Fortunately, HHA president-elect Matt Bedingfield and Bill Baldwin, vice president of finance and operations, are here to make sure the voices of the Douche Contingent are heard.

The firing of Carr, a retired fireighter and former fire department chief, from his job as property manager, was first reported by The Leader's Michael Sudhalter on January 23, and the blowback was immediate. After all, a lot of long-time Heights residents knew Carr and his wife Mary, who bought their Heights home in 1961. Carr led the volunteers who planted 312 oak trees in the neighborhood, as well as the construction of the popular jogging path, which was named in Carr's honor.

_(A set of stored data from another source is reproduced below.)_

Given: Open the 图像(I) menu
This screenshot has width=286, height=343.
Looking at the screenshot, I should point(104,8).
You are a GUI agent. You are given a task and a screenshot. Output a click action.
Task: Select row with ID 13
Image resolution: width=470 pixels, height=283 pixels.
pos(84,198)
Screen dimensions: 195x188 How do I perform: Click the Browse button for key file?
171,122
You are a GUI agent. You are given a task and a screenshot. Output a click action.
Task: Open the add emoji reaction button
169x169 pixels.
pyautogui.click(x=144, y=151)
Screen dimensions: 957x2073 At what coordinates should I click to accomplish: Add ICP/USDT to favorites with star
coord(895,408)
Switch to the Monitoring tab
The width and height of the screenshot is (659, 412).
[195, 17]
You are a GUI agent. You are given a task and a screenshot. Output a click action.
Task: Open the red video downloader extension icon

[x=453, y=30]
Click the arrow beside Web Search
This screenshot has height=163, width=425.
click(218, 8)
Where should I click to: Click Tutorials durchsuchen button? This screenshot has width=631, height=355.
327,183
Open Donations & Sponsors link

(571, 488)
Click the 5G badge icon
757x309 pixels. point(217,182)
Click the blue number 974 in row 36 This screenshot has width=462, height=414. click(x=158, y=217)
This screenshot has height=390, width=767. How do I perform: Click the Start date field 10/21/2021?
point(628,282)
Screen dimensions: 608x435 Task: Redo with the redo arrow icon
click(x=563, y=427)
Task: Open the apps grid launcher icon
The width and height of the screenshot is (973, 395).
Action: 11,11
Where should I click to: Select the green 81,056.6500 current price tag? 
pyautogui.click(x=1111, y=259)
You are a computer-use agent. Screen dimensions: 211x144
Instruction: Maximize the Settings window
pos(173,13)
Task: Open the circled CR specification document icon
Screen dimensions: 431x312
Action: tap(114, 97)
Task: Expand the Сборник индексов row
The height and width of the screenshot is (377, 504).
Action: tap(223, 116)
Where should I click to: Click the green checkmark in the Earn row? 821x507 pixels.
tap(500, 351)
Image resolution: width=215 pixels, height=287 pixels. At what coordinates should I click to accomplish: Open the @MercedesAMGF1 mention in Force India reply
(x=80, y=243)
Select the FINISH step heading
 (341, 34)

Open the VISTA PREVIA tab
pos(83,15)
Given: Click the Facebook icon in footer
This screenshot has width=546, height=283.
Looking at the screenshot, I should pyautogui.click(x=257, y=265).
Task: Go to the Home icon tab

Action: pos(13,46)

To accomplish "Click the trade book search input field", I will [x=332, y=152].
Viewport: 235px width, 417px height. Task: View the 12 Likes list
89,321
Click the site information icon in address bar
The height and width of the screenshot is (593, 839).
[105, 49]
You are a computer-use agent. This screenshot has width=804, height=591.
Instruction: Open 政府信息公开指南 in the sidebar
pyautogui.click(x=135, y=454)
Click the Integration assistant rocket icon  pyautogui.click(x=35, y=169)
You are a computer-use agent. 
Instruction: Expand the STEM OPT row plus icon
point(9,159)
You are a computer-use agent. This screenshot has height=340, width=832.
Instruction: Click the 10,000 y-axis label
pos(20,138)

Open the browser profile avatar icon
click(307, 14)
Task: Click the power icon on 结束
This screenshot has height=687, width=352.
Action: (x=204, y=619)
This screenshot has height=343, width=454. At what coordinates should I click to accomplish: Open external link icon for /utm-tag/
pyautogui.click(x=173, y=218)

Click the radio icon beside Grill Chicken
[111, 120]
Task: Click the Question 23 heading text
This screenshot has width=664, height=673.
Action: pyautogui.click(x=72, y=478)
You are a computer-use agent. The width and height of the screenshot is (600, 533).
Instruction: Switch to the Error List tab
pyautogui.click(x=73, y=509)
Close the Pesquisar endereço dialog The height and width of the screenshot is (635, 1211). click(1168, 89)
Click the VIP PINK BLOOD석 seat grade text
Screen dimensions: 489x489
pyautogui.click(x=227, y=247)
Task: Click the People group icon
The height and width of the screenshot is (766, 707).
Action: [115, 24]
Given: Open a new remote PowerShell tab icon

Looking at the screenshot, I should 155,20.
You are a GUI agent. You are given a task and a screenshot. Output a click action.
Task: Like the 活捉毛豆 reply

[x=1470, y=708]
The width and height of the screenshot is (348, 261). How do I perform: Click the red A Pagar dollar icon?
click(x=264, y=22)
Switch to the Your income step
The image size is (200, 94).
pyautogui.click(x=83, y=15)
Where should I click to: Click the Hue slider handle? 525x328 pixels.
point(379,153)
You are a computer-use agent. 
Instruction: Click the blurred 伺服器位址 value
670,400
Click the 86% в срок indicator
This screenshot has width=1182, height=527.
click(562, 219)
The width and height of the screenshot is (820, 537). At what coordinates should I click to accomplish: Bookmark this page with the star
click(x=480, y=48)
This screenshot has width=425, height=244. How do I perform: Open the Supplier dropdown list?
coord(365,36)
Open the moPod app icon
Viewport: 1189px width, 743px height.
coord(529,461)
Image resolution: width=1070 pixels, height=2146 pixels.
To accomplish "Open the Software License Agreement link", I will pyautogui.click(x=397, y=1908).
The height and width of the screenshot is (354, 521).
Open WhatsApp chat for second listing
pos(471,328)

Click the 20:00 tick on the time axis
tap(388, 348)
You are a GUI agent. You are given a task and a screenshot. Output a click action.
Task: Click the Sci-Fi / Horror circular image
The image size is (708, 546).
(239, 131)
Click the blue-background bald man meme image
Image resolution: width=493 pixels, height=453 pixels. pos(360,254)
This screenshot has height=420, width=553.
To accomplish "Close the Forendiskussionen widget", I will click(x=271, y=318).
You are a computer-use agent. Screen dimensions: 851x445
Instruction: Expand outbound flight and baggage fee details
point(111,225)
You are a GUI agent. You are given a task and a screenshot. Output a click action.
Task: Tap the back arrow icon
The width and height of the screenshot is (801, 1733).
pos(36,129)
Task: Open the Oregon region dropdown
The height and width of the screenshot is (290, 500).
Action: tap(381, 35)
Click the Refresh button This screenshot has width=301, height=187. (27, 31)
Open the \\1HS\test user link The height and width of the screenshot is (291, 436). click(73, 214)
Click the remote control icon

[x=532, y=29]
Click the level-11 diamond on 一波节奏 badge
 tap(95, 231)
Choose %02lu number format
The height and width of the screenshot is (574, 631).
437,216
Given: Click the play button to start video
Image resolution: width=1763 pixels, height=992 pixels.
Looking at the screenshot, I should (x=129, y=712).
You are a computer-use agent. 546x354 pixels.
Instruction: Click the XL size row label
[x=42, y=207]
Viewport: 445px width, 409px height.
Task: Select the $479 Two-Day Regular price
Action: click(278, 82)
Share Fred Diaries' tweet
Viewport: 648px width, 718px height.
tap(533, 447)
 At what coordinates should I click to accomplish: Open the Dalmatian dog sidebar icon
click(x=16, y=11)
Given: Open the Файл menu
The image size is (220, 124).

According to the article, Baldwin said the HHA's board was first concerned about insurance issues, but that ultimately the insurance company cleared the train (probably when they discovered it was made out of wood and was not an actual locomotive). The article also pointed out that Baldwin's brother John would replace Carr as property manager.

We would've thought that sentient beings with working brains could anticipate criticism for firing a guy who first served his city by becoming a firefighter, and then served his community through volunteer work. We would've thought Bedingfield and Baldwin would've had a statement ready to go that very day, and would have had no problem defending their decision -- after all, maybe the Leader article was inaccurate, or didn't tell the whole story. Because, really, what kind of people would behave that way?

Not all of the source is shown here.